2022年11月場所個別評価 貴景勝

 今場所は12勝3敗という成績だった。連勝スタートも3日目は高安に、そして4日目は明生に敗れて連敗。その後は持ち直すも9日目は翔猿に押し出しで敗れて3敗となり、優勝に向けてはかなり厳しくなった。しかし耳鼻しい状況になっても諦めないのが貴景勝である。10日目からは白星を並べた。そして千秋楽は単独トップだった高安が敗れて3敗となり、自身は若隆景に勝ったことで阿炎を含めて3人による優勝決定戦に持ち込んだ。しかし決定戦で入場した時は結びで取った後ということで肩で息をしており、スタミナが心配された。結局くじ引きで最初は高安と阿炎の取組となり、貴景勝は運よく土俵下で休むことができた。しかし高安と阿炎の相撲は阿炎が勝ったが阿炎が立ち合いで左に変化した際に高安が首を痛め、動けなくなった。

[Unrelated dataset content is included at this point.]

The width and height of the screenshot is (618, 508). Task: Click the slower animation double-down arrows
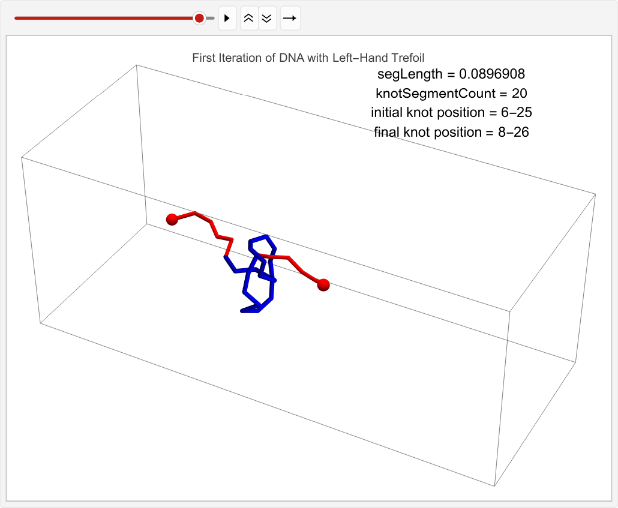pyautogui.click(x=266, y=18)
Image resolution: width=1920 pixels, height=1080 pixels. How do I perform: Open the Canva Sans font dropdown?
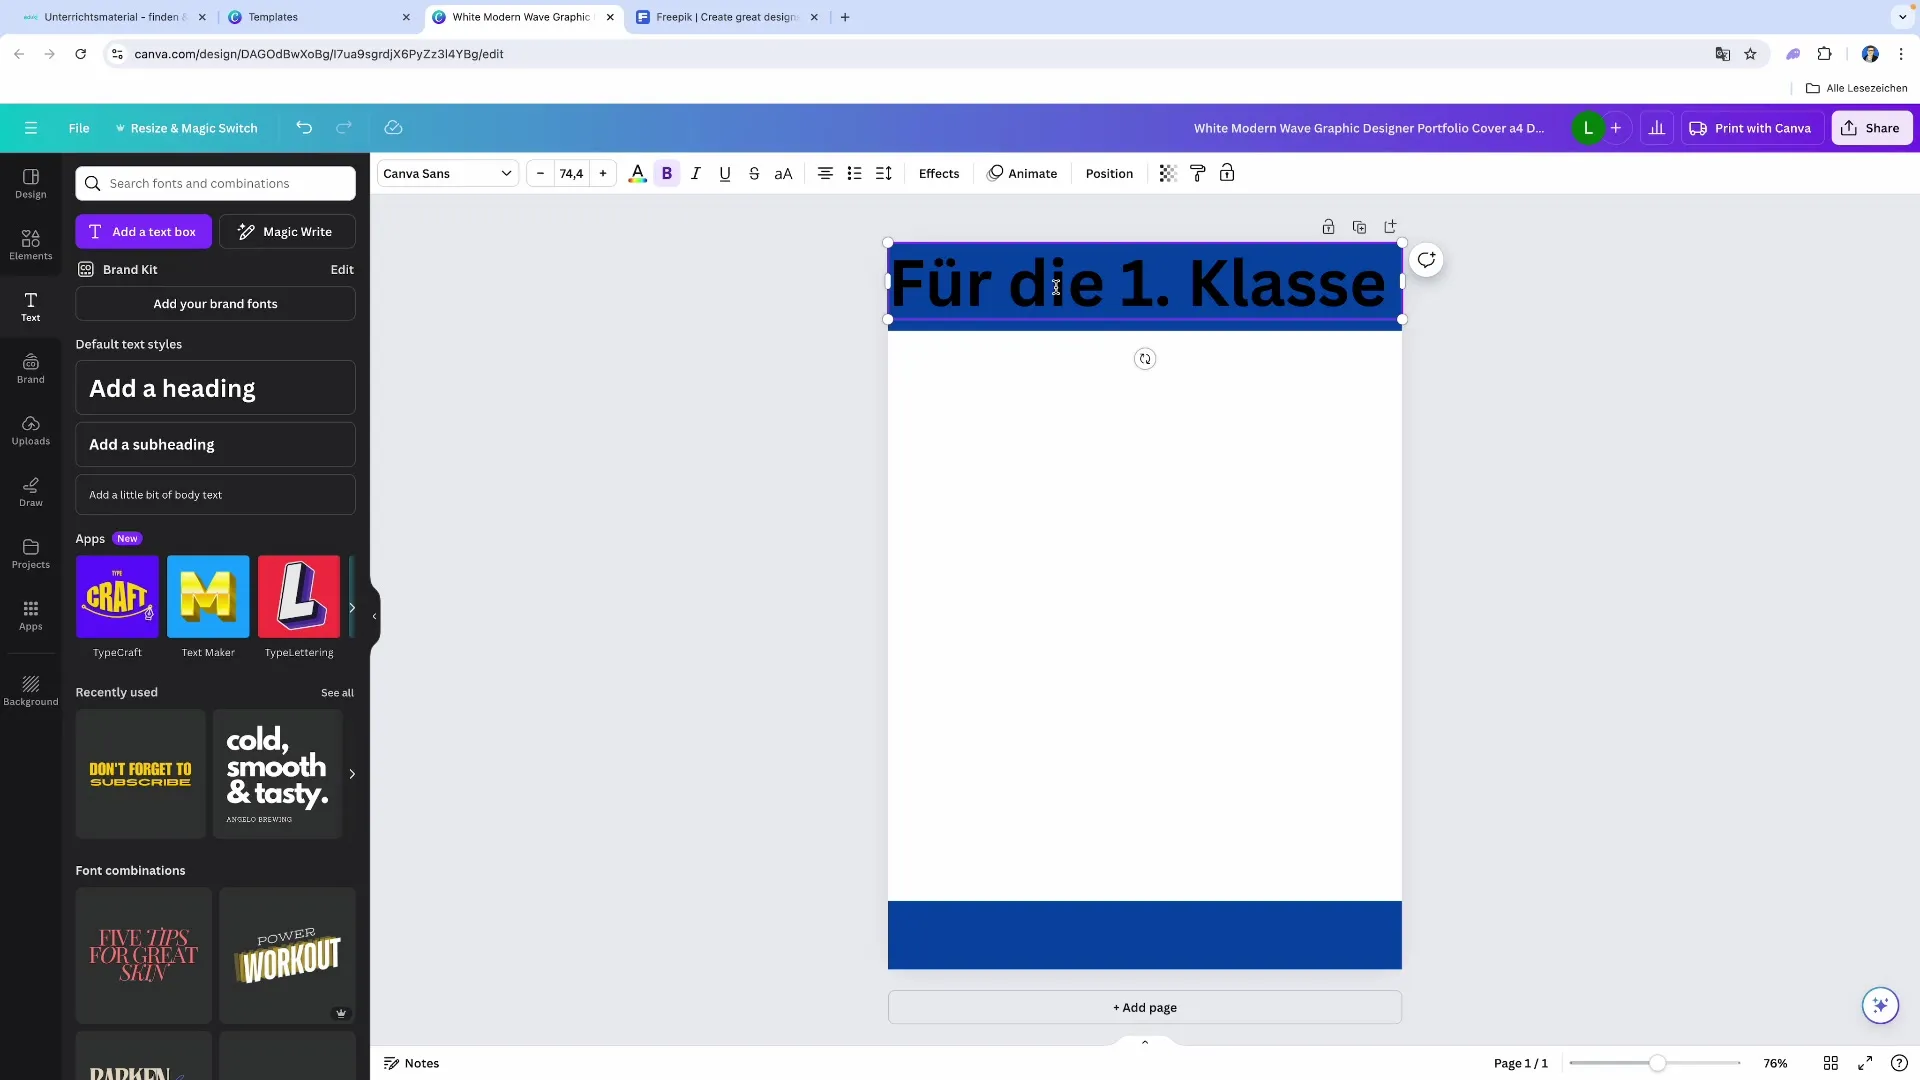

結局高安は優勝を諦められず、土俵下に座ったが仕切りの時から貴景勝は集中力を欠いているように見えた。そして相撲は立ち合いで貴景勝が引いたところをあっさり押し出され、阿炎の優勝が決まった。高安が首を痛めたことで相撲に集中できなかったのは仕方がない。また千秋楽まで追う立場だったので優勝決定戦に進めただけでも大関としての役割を果たしたというのが私の考えである。

 内容に関してはいつものように押し相撲と左右へのいなしで白星を挙げていた。今場所は前に出て勝つ相撲が多かったが、去年首を痛めて以来、一気に前に出て勝つ相撲が減った。また自分の相撲を取り切るのではなく、相手を見ながら攻め方を考えるといった内容が多かった。そしてこの内容でよく12番勝てたというのが私の率直な意見である。勝った相撲に関しても相手に粘られ、苦しくなるも何とか局面を打開し、白星を手にしていたという印象である。負けた相撲も相手との駆け引きに負けた感じが強く、取りこぼしたという内容には見えなかった。今場所の相撲内容では12番勝つのが精一杯であり、その意味では大関の看板を背負ってよく頑張ったという見方もできる。

 また場所後の横綱審議委員会で今場所優勝同点で終わったということで来場所高いレベルでの優勝なら、横綱昇進諮問の可能性があると委員長が語った。少し意外だったが、確かに横綱昇進の条件が「大関の地位で二場所連続優勝か、それに準じた成績」とあるのでその可能性があることになる。また大関昇進ではなく、横綱昇進なので場所前に公言せず、本場所の成り行きで昇進させる訳にはいかない。是非はともかく、横審がその可能性を公言したことは良かったと思う。

 来場所は高いレベルでの綱取りとなるが、本人が言うように自分なりに一番ベストなものを出すしかないと思う。過去14勝以上を挙げたことは一度もなく、綱取りは正直厳しいと言える。ただ照ノ富士の長期休場はほぼ確実であり、その代わりということでチャンスが出てきたのは事実である。なかなか巡ってくる機会ではないので悔いのないように頑張って欲しい。